Christopher Hartmann (b. 1993, Hassfurt) is a German-Costa Rican artist whose work blurs the line between intimacy and estrangement. Based in London, Hartmann builds a visual language rooted in both personal duality and cultural hybridity. Raised in Bamberg by his Costa Rican mother and German father, his identity bridges two worlds, a perspective that continues to inform his painting.
From an early age, drawing and painting became a natural extension of his life — first through his mother’s influence, later through formal studies in Barcelona, Central Saint Martins, and ultimately Goldsmiths University, where he completed an MFA in Fine Art in 2021. This combination of rigorous training and instinctive connection to the human figure shapes the depth of his practice today.

Exploring the Contradictions of Human Relationships
At the heart of Hartmann’s work lies the complexity of relationships. His figures appear suspended in time, captured in spaces of dialogue or silence, intimacy or alienation. They embody both closeness and distance, desire and detachment, tenderness and hostility.
“I’m interested in portraying the complexity, contradictions and ambiguity of relationships that oscillate between tenderness, distance and eroticism,” Hartmann notes. This tension — the impossibility of reducing relationships to a single narrative — makes his work resonate in an age defined by digital communication and emotional dissonance.

The Digital Body: Hyperrealism as Commentary
Hartmann’s painting technique reflects our oversaturated, screen-dominated world. Using layers of oil paint, he creates skin tones in scarlet, yellow, and over-bright hues that echo the luminosity of digital screens. Figures become eerily artificial, their smooth, blemish-free surfaces resembling photo-editing filters and uniform online aesthetics.
“The details are deliberately bleached out, making these bodies generic and repetitive — similar to social media filters or mainstream contemporary uniform,” he explains. This aesthetic choice positions his paintings as a critique of digital identity and the loss of authenticity in the age of simulation.
These larger-than-life figures, cropped and zoomed to confront the viewer, are both alluring and unsettling. They reveal the fragility of intimacy in a world where technology mediates human connection.

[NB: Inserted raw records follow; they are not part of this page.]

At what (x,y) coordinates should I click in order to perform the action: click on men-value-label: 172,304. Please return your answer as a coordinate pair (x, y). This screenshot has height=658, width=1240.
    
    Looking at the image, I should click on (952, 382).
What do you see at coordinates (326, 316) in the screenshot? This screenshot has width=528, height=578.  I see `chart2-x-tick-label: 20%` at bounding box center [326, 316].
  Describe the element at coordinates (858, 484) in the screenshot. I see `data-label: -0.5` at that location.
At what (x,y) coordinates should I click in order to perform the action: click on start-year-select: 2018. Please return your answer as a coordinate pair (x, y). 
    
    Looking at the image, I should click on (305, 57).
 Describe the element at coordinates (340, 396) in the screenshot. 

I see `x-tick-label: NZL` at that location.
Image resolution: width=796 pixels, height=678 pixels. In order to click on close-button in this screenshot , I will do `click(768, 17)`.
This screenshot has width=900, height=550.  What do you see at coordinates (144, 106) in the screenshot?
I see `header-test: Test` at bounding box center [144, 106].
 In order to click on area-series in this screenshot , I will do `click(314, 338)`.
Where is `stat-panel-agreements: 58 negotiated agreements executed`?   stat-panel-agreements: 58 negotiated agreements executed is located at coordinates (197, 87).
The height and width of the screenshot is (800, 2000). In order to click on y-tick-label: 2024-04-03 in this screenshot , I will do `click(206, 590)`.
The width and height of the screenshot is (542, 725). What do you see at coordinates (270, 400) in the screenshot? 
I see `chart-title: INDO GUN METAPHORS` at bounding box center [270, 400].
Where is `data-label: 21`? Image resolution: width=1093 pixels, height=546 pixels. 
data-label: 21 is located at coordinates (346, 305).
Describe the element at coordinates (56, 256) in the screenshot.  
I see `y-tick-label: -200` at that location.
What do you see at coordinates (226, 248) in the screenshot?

Exhibitions and Recognition
Hartmann’s rise has been swift and international. His solo exhibitions include Nightswimming at Blum & Poe, Los Angeles (2023), No Signal at KÖNIG GALERIE, Berlin (2022), and What I Want to Say Is This at the Nassima-Landau Foundation, Tel Aviv (2021). Group shows at White Cube, Unit London, and Neuer Aachener Kunstverein have further cemented his reputation as one of the most significant emerging voices in contemporary figurative painting.
Supported by the Elizabeth Greenshields Foundation and residencies at The Fores Project (London) and Nassima Landau Foundation (Tel Aviv), Hartmann continues to expand the boundaries of what figurative painting can mean in the 21st century.

Melancholy and Lightness
Not every work drowns in gloom. Some paintings hint at the absurdity of sexting during a time when touch was rationed, reminding us that human connection—whether profound or ridiculous—refuses to vanish.

The intimacy of his subjects and the charged simplicity of his compositions speak to a year where the smallest gestures became monumental.
Editor’s Choice
Christopher Hartmann’s work captures the paradox of our times: hyper-connected yet emotionally isolated, digitally saturated yet longing for authenticity. His paintings hold a mirror to our digital selves, offering viewers both recognition and discomfort.
It was a reminder that art not only survives crisis—it crystallizes it. Hartmann’s paintings will remain as witnesses to this strange chapter, their synthetic flesh and quiet figures whispering of the things we held onto, and the things we let go.
More than portraits, these works are psychological landscapes — haunting, hyperreal, and profoundly human. In them, Hartmann asks: what does intimacy look like in an era where our identities are increasingly mediated by the glow of the screen?
It was a reminder that art not only survives crisis—it crystallizes it. Hartmann’s paintings will remain as witnesses to this strange chapter, their synthetic flesh and quiet figures whispering of the things we held onto, and the things we let go.